Cumhuriyet'ten Rıfat Kırcı'nın haberine göre; AKP iktidarı muhalefet ve geniş toplumsal kesimler tarafından Cumhuriyet'in değerlerini hedef almakla eleştiriliyor. En çok eleştirinin yapıldığı alanlardan birisi de özelleştirmeler. AKP, Cumhuriyet tarafından inşa edilen halka ait zenginlikleri dur durak bilmeden sattı. Öyle ki AKP iktidara gelir gelmez icraatlarına halkın zenginliklerini satarak başlarken kurulan ilk hükümetin Maliye Bakanı Kemal Unakıtan "Ne komünist ülkeymiş. Sat sat bitmedi" şeklinde pişkin ifadeler kullanmıştı. Aradan geçen yıllara rağmen gerçekten de Unakıtan'ın dediği gibi "Satıp satıp bitiremediler".

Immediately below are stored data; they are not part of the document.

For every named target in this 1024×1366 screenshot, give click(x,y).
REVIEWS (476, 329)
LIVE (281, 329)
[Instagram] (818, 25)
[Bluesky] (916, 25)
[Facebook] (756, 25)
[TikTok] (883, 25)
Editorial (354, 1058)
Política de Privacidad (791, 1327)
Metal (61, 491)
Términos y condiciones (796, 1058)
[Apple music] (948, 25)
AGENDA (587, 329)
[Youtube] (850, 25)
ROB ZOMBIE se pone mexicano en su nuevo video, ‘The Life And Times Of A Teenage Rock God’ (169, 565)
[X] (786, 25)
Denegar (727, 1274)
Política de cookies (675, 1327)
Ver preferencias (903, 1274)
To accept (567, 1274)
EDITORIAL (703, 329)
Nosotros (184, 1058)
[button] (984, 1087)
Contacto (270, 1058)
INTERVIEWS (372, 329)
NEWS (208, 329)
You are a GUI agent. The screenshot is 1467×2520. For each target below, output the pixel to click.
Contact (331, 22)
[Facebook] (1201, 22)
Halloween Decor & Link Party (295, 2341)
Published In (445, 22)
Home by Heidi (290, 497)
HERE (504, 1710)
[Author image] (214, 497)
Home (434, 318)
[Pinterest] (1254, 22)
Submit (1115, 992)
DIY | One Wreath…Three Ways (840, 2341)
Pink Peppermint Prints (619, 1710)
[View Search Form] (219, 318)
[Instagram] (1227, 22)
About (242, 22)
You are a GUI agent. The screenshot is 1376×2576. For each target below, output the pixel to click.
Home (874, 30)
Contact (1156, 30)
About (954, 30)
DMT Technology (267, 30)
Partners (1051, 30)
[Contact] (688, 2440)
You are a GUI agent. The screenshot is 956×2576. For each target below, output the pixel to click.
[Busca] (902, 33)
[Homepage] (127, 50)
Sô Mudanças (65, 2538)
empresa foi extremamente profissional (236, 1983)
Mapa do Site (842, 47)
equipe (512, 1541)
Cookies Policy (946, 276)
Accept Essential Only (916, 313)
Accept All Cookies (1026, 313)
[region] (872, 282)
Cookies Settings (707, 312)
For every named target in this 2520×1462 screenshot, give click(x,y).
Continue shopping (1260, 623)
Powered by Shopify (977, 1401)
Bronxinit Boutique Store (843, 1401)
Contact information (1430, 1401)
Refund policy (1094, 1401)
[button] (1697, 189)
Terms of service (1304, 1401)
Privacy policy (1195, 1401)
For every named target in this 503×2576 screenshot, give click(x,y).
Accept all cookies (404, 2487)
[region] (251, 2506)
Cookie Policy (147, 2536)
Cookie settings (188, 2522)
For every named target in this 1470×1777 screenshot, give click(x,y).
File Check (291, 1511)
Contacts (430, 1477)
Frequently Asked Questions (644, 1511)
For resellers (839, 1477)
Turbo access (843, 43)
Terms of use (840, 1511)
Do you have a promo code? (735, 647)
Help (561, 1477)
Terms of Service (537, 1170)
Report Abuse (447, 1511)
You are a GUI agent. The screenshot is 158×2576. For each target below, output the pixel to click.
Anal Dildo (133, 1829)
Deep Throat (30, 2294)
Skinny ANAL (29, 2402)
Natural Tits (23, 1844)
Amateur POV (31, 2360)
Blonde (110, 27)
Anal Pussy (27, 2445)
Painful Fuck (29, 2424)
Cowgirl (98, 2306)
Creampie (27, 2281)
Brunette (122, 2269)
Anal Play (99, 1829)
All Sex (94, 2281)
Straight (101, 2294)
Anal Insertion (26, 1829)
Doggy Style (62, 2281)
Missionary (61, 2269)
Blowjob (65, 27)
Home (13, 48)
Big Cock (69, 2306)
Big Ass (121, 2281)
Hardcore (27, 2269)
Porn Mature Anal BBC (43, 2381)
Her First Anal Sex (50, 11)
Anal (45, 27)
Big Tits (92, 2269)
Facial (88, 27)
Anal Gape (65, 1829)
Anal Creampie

AKP iktidara geldiği 2002 yılından 2021 yıl sonuna kadar 273 özelleştirme yapıldı. Yapılan satışlar 63 milyar doları buldu. Biz de AKP iktidarının hem devleti hem de halkı devasa zararlara uğrattığı bazı özelleştirmeleri derledik.
SEKA
KAĞIT KRİZİNİN FAİLLERİ...
Türkiye Selüloz ve Kağıt Fabrikaları AŞ (SEKA) kağıt sanayinde önemli kamu kuruluşuydu. SEKA’nın 8 farklı ilde işletmeleri ve 2 bölgede tersanesi bulunuyordu. SEKA Cumhuriyet'in ilk sanayi kuruluşlarındandı. SEKA fabrikaları birer birer kapatıldı. En tartışmalı özelleştirme ise 2003 yılında gerçekleşti. SEKA’nın Balıkesir fabrikası Albayrak Grubu'na 1,1 milyon dolara satıldı. Yargıtay özelleştirmeyi tutarın düşük olduğu gerekçesiyle iptal etti. Özelleştirilmesi 5 defa iptal edilen SEKA Balıkesir fabrikasının kararı, 9 yıl sonunda yapılan bir yasal düzenlemeyle Bakanlar Kurulu’na bırakıldı. Bakanlar Kurulu fabrikayı Albayraklar’a verdi.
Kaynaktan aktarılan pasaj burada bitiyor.